# UG gas line w/ Permasert fittings



## plumber666 (Sep 19, 2010)

Man I love these permasert gas fittings. I'm doing a 160ish foot, 1 1/4" underground gas line today. Usta have to measure perfectly and buy the polyethylene line with risers on both ends. I'd always order the pipe a few feet too long and have to serpentine it through the trench to make it work. For this one, ordered the pipe 170' long with a riser on one end. I'll cut off the extra few feet and slide the other riser with the permasert coupling on it and voila, done deal. Never seen a leak with these fittings, work slick as s**t.


----------



## OldSchool (Jan 30, 2010)

There is a tool for rimming the inside and outside of that pipe before you push it together


----------



## plumber666 (Sep 19, 2010)

1/2 round files all I've ever used.


----------



## OldSchool (Jan 30, 2010)

i think it is called champher tool I think.....we got one but the proper spelling I would have to check


----------



## Tommy plumber (Feb 19, 2010)

OldSchool said:


> i think it is called champher tool I think.....we got one but the proper spelling I would have to check


 
I've used that tool on PE gas line. If you're using three different pipe sizes, then you need three of those champhering tools. They're size specific.


----------



## OldSchool (Jan 30, 2010)

Tommy plumber said:


> I've used that tool on PE gas line. If you're using three different pipe sizes, then you need three of those champhering tools. They're size specific.

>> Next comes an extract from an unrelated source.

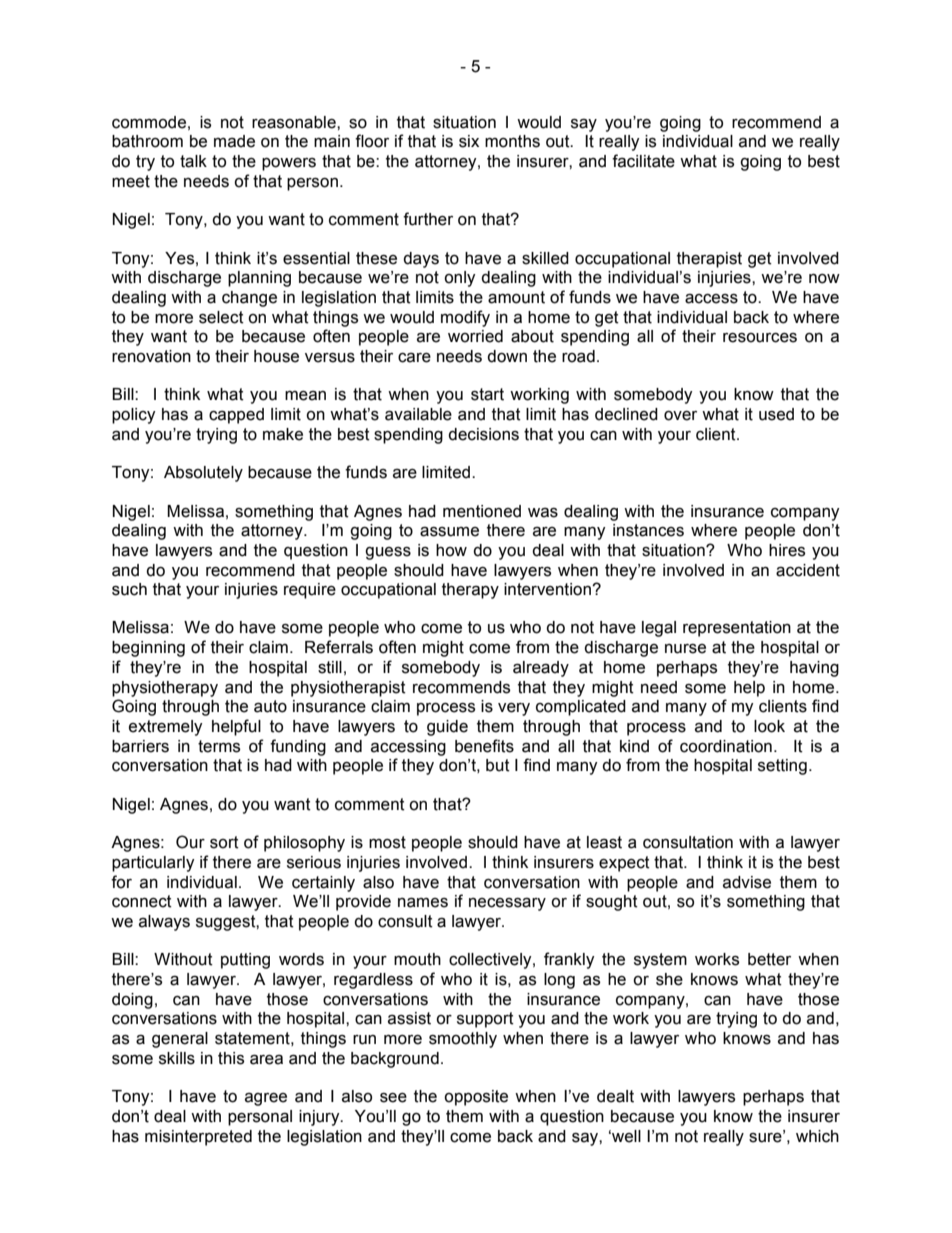  Describe the element at coordinates (193, 161) in the document. I see `talk` at that location.
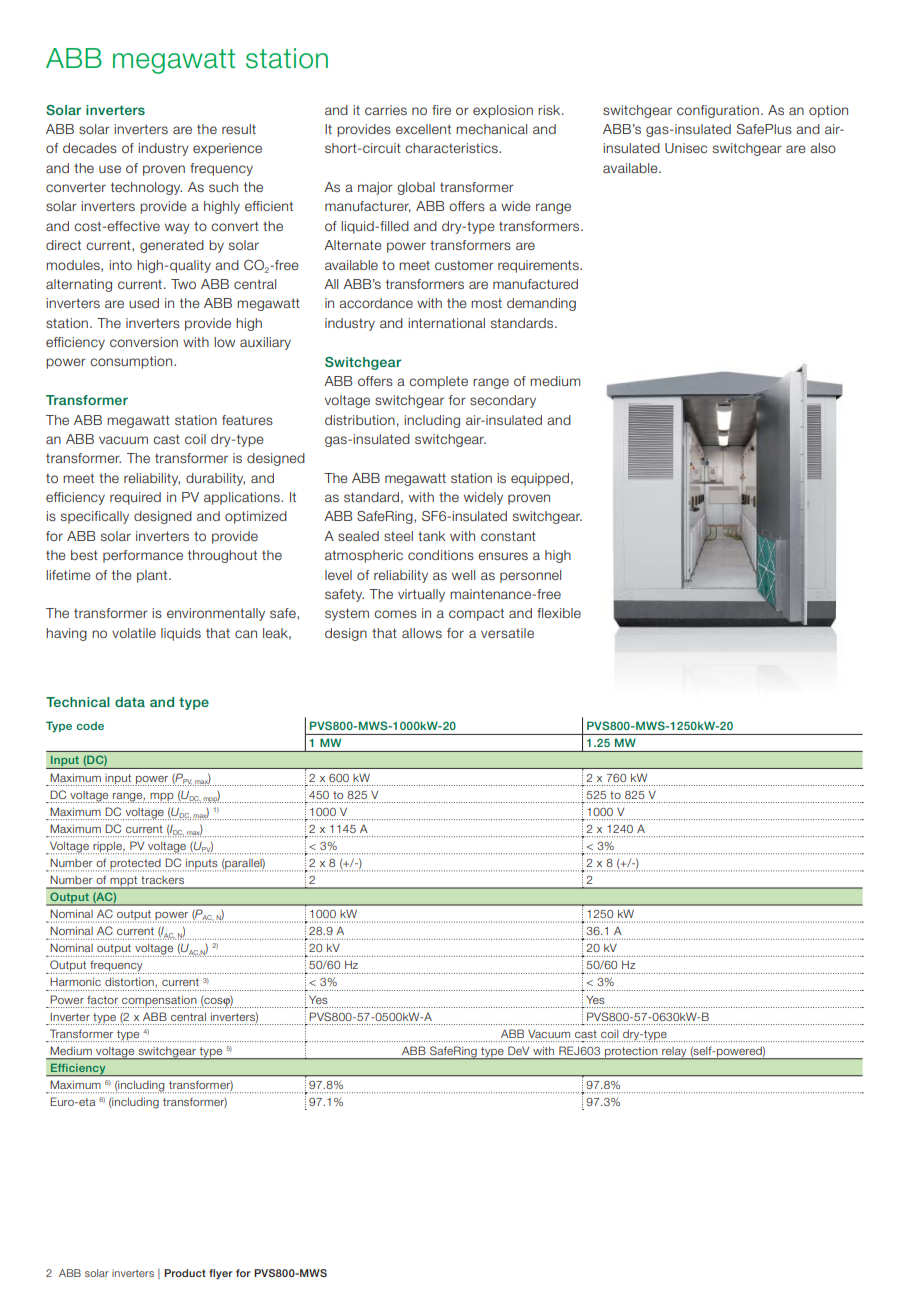  I want to click on Product, so click(185, 1273).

The one I have does both 1" and 3/4"

two different ends


----------



## Miguel (Aug 10, 2009)

If you cut with a knife blade type cutter then the deburring tool (reaming) isn't really neccesary and the best chamfer tool I ever had did 1/2" to 1" very nicely.
Things you want to watch for are out of round tubing (coiling too tightly tends to flatten the pipe), cuts made off square and scratches on the tubing across the O-ring area. Also, I've found that a quick dab of "soap" (glycerin based leak detector) prior to jamming the Permasert ftg works wonders!


----------



## Tankless (Jun 12, 2008)

I've used about 30 or so of these fittings, I had one fail. Make sure you pressure test....don't ASSume. It's a good product, but it can fail. It's basically a shark bite for gas lines. I still prefer heat fusuion but these work too....just more money


----------



## plumbear (Jun 24, 2010)

I prefer fusion myself. I figure anything with an o-ring will leak eventually.


----------